# GIVEN TASK
Reproduce the listing word for word, starting with its first line and going on through the line with "(x=23, y=172)". Leave the pictures out.

# DATASET EXTRACT
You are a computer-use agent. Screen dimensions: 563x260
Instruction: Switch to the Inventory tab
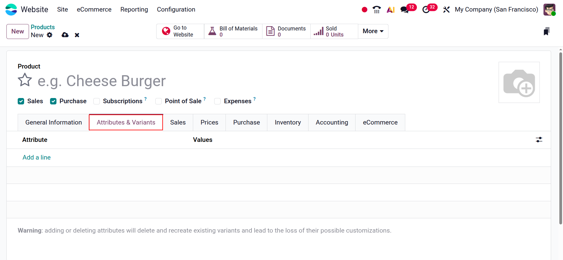coord(287,122)
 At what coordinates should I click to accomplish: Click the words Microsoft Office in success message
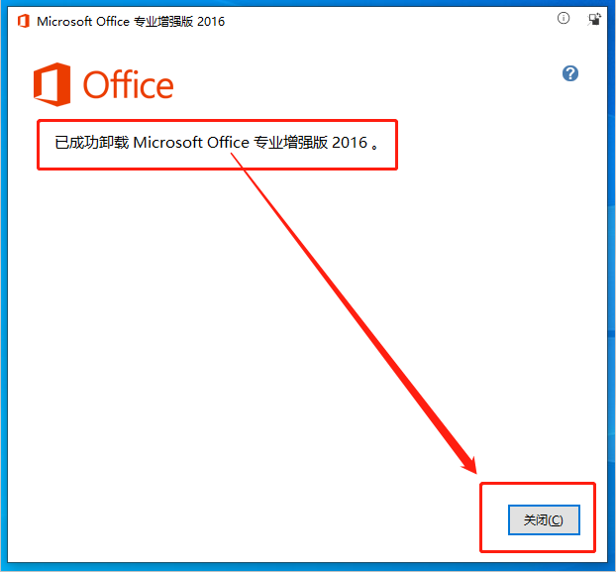(191, 143)
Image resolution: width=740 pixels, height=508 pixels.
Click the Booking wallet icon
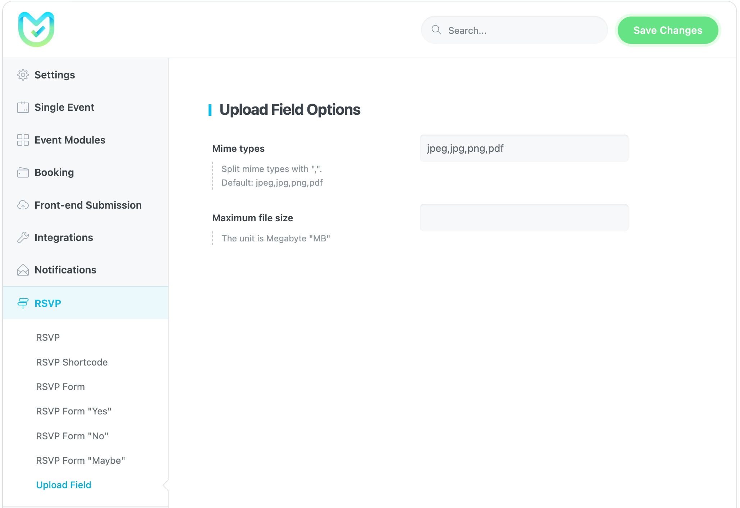(x=23, y=172)
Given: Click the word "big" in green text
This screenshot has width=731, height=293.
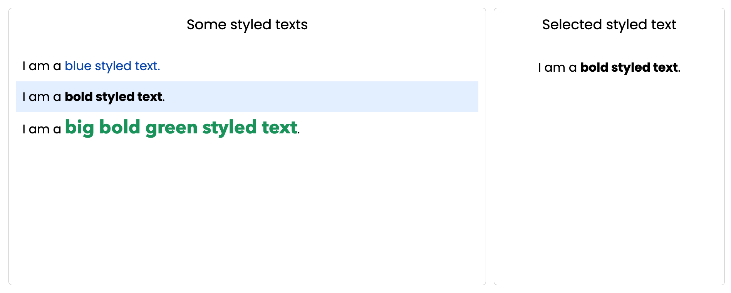Looking at the screenshot, I should (x=79, y=128).
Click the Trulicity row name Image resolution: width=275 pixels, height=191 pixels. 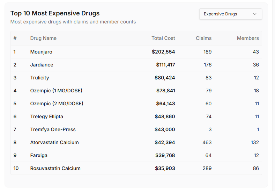click(x=39, y=78)
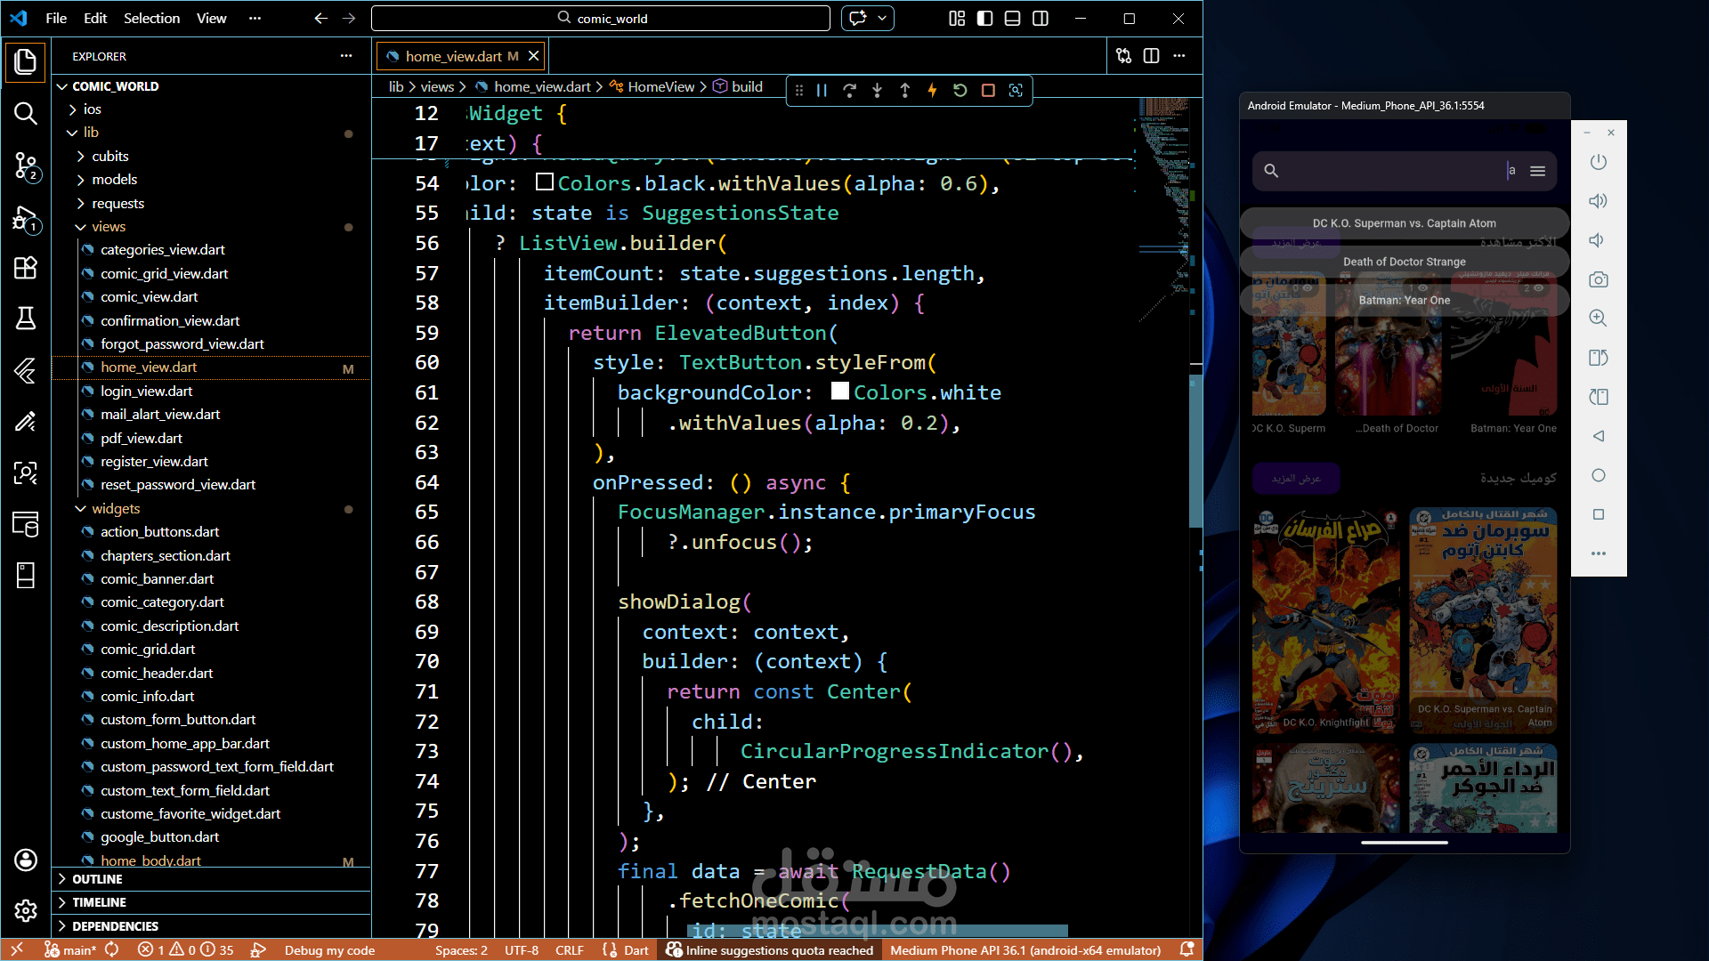Click white color swatch on line 61
1709x961 pixels.
tap(839, 392)
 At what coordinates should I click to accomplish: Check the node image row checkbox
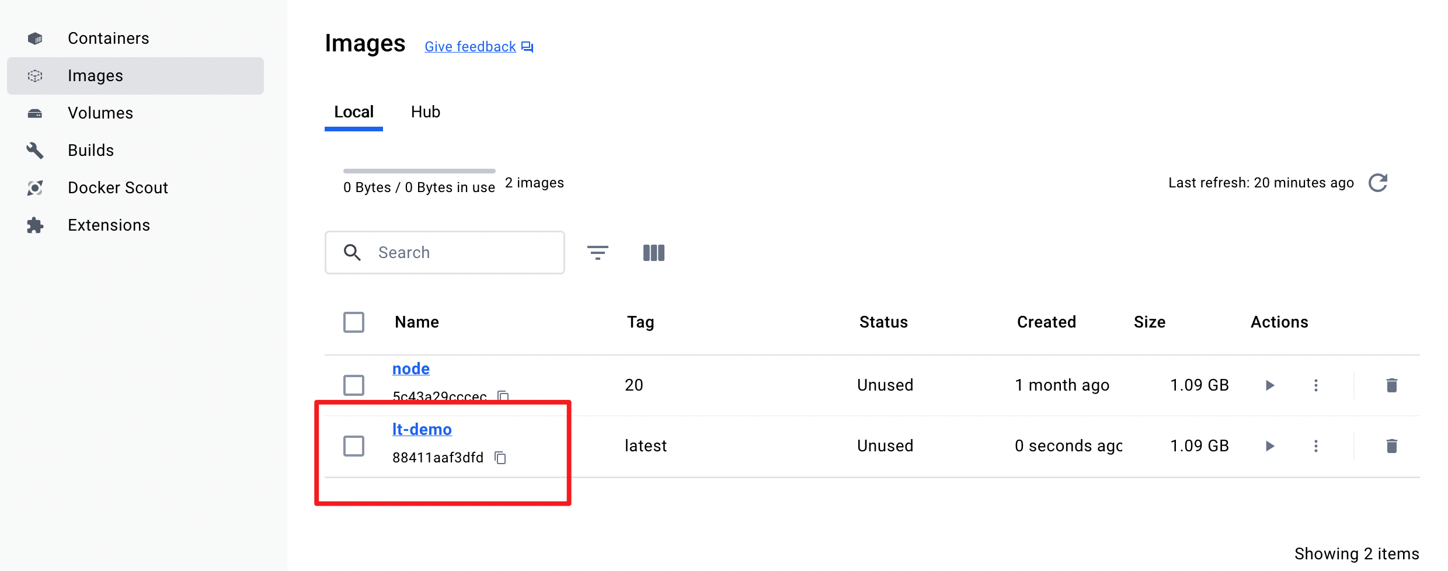(354, 385)
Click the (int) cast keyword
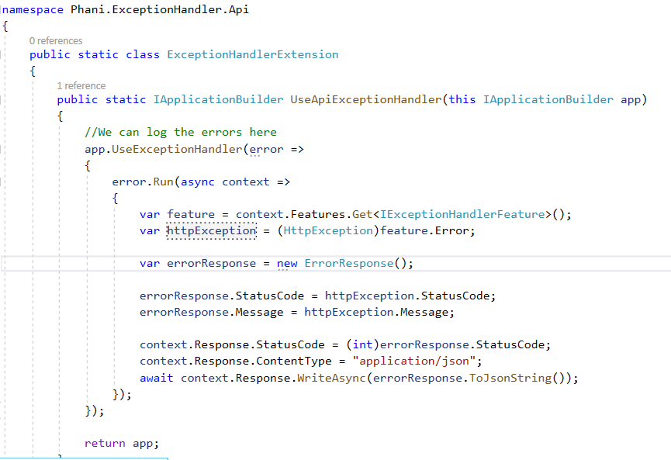Viewport: 671px width, 460px height. pyautogui.click(x=361, y=344)
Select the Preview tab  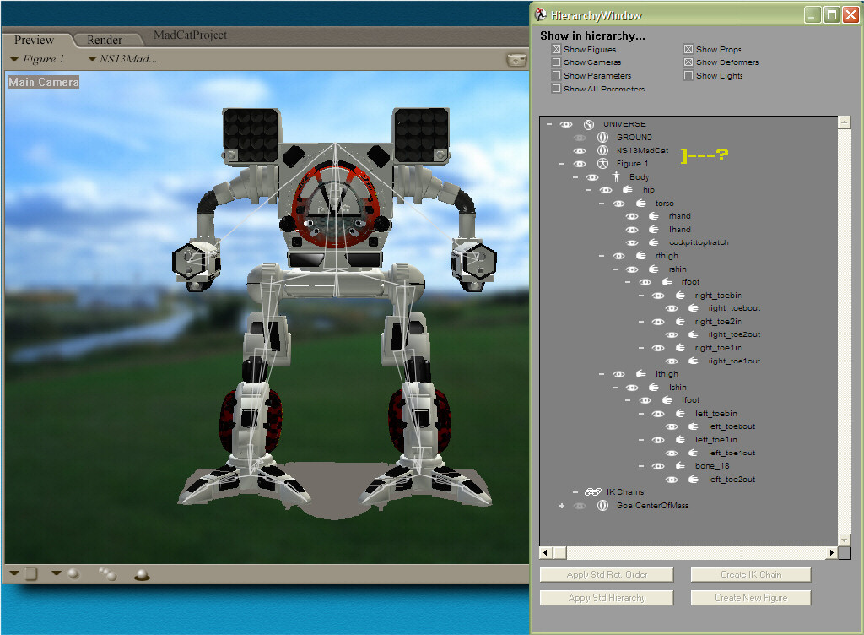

# WORKED SOLUTION
You are a computer-use agent. Screen dimensions: 563x260
Instruction: Switch to the Inventory tab
coord(287,122)
 At what coordinates should I click to accomplish: Click the words Microsoft Office in success message
(191, 143)
Image resolution: width=740 pixels, height=508 pixels.
Click the Booking wallet icon
(x=23, y=172)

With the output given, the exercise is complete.